- _Problem description_: Look through the data below. Pick out the lines holding the string "icon".

- _Provided information_:
****

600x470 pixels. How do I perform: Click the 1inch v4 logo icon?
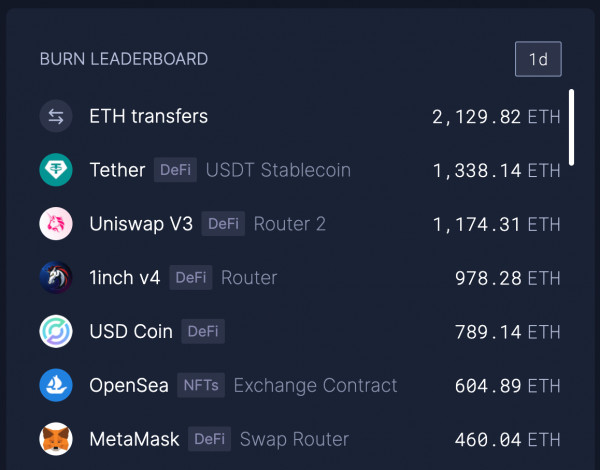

****

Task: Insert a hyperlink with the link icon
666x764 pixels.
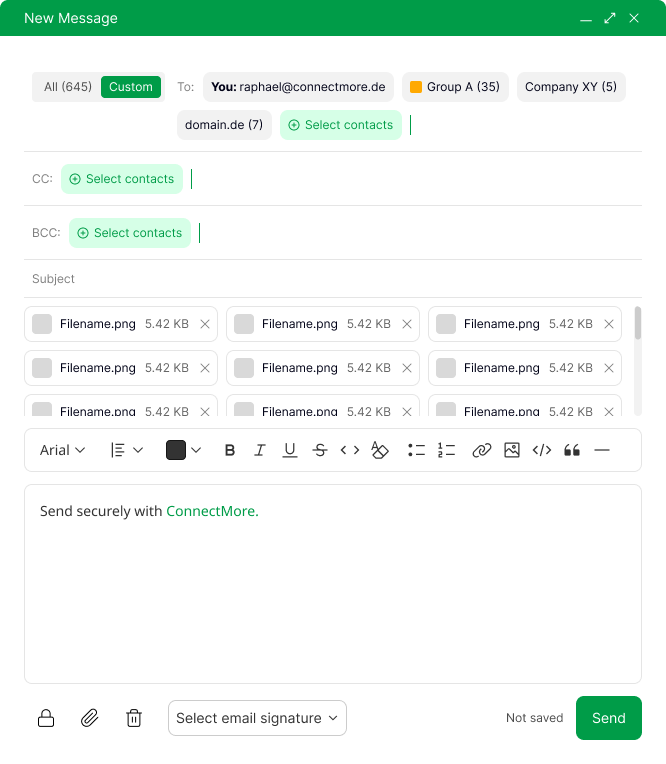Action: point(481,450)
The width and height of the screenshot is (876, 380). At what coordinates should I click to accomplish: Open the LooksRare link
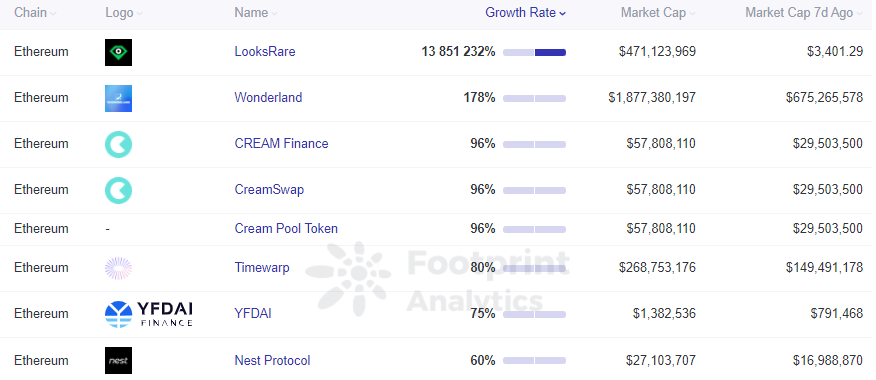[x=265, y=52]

****

- _Exercise answer_:
600x470 pixels. How do I perform: Click the 1inch v4 logo icon?
Task: Insert a hyperlink with the link icon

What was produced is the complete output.